## Problem to solve
A complete answer lists every line of the material where the string "size" occurs.

## Records for this exercise

-- Opening Marker --

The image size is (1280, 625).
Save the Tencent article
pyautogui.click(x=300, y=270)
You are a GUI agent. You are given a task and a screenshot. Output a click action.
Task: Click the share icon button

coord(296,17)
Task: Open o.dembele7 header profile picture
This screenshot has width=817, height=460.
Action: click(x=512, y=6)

-- Closing Marker --
-- Opening Marker --

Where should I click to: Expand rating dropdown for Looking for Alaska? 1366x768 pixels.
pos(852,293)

-- Closing Marker --
-- Opening Marker --

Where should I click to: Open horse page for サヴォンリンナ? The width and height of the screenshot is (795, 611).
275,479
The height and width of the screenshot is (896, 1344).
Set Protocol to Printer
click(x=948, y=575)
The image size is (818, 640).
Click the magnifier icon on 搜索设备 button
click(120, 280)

-- Closing Marker --

## The answer
The image size is (1280, 625).
The image size is (818, 640).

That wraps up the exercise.